**Provided information**
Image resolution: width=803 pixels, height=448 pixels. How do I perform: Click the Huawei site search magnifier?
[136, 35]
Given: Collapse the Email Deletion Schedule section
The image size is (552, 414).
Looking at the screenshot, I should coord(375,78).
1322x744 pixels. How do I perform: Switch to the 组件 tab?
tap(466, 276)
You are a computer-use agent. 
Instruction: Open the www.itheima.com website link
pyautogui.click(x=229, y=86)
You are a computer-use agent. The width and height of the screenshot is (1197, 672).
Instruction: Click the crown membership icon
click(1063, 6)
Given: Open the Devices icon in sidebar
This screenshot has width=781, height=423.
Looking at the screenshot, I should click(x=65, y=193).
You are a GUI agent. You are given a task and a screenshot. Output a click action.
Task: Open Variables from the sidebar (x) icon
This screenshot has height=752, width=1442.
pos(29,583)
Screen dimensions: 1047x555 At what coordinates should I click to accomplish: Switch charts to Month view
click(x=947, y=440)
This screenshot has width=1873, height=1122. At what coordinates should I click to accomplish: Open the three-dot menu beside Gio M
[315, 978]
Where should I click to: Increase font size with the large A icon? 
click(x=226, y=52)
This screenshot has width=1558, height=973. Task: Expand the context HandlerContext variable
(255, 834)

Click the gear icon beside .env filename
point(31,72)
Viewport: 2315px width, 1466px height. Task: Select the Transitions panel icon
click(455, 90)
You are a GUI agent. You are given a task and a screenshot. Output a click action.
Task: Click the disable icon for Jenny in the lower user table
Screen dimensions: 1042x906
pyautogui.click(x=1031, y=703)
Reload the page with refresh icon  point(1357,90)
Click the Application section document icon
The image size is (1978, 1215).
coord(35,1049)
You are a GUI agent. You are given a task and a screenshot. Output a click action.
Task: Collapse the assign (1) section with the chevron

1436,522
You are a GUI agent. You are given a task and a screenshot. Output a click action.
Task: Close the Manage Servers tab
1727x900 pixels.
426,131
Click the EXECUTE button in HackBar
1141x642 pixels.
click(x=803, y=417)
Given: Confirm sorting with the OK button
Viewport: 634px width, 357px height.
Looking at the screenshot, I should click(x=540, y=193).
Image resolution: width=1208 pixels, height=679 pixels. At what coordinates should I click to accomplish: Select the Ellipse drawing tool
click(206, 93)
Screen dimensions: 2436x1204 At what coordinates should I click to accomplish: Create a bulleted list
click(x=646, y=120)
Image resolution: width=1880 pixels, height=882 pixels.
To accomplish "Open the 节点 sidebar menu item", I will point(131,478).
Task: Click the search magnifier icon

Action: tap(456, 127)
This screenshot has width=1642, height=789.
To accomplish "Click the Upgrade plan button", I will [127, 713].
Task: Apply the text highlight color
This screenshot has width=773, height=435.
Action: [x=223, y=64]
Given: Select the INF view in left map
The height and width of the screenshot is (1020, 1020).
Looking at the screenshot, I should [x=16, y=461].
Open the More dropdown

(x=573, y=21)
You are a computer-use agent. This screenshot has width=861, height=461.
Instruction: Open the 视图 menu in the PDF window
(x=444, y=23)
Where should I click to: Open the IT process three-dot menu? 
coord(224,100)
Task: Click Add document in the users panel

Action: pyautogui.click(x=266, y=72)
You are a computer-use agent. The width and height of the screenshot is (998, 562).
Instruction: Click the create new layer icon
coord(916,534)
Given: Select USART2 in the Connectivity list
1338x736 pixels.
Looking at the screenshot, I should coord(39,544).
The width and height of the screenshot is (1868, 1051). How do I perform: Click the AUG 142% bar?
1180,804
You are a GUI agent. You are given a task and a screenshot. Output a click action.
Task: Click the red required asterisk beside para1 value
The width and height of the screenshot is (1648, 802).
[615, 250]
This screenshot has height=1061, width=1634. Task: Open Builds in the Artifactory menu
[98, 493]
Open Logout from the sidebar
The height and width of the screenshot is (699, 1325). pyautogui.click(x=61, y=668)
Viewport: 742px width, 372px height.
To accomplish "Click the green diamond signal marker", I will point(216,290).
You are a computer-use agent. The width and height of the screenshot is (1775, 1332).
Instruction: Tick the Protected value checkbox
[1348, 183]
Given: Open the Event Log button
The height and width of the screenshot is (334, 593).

**About this task**
Both the first line of the data above and the line with "Given: Open the Devices icon in sidebar" must be included; please return exactly those lines and the ones between them.

**Task response**
Image resolution: width=803 pixels, height=448 pixels. How do I perform: Click the Huawei site search magnifier?
[136, 35]
Given: Collapse the Email Deletion Schedule section
The image size is (552, 414).
Looking at the screenshot, I should coord(375,78).
1322x744 pixels. How do I perform: Switch to the 组件 tab?
tap(466, 276)
You are a computer-use agent. 
Instruction: Open the www.itheima.com website link
pyautogui.click(x=229, y=86)
You are a computer-use agent. The width and height of the screenshot is (1197, 672).
Instruction: Click the crown membership icon
click(1063, 6)
Given: Open the Devices icon in sidebar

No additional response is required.